Dilemmas of the return - by guest writer Laszló Mezriczky
How to get back to the office and the workplace is on many people's minds these days. After a year at home, the opportunity to be together again as colleagues and colleagues is now a real possibility. However, the situation is much more complicated than that, in more ways than one.

Firstly, a growing number of surveys show that a significant proportion of workers do not necessarily want to return to the pre-March 2020 working patterns, meaning that working remotely from home has become popular. This is not surprising, of course, as for years there has been a debate about whether it is really necessary to spend 5 days a week, 8-10 hours a day, in a space called an office-like workplace, doing daily tasks, typically on a computer (and let's ignore any tasks that are different: manufacturing, outdoor work, etc.). It turns out that a lot of things can be done quite efficiently even if you don't go into the office.
Another issue is the amount of office space required on return. It was a great opportunity for finance and operations professionals to recalculate the costs and report cost savings of tens of percent by developing a new approach to office space.
So far, it looks like a win-win situation - let's take office building operators out of the equation - which means that "all that's left" is to make it happen. Yes, but there are aspects that deserve to be taken into account. One is the concept of shared workspace, which is being introduced as a consequence of reduced office space capacity. Whether the desk is 'hot' or 'shared', it means the elimination of the intimate, private working space of the employee, which has been a major attachment factor for many. The possibility of having your own plant, family photos, unpacked personal belongings is gone, and you can now work wherever the system, the application, draws you.
Closely related to this is whether the system takes into account the accommodation of people working together when allocating individual workplaces.
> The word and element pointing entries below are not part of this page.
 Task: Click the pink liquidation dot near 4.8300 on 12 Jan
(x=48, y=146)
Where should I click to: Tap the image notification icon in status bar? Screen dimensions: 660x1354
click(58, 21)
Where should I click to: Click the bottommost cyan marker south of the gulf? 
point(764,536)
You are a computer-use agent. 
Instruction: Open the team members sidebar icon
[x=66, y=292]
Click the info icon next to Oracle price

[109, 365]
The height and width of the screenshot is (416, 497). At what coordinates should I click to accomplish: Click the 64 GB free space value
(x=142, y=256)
If one member of the team sits on the third floor of building A and the other on the ground floor of building B on the same day, we are no more advanced than if we worked from home, and indeed we are: we have to "call" each other just as much as we have to "call" each other, only now we are disturbing the others, which means we have to find a quiet place, a meeting room, which we have to book again... We can already see the people wandering in the corridors, walking in the car park, fighting for meeting rooms...
Another question is the fate of informal contacts in companies. At work we not only work, we also have a social life, we communicate, we make friends, we gossip. In the new system, these need to be reinvented, as old routines can be forgotten.
It can be seen, therefore, that in the context of a happily improving epidemic situation, the seemingly pleasant task of getting back on track also creates new and rather complex challenges that need to be thought through if we are not to lose the essence in the process: workplace cohesion, that extra something that makes our company stand out from the rest.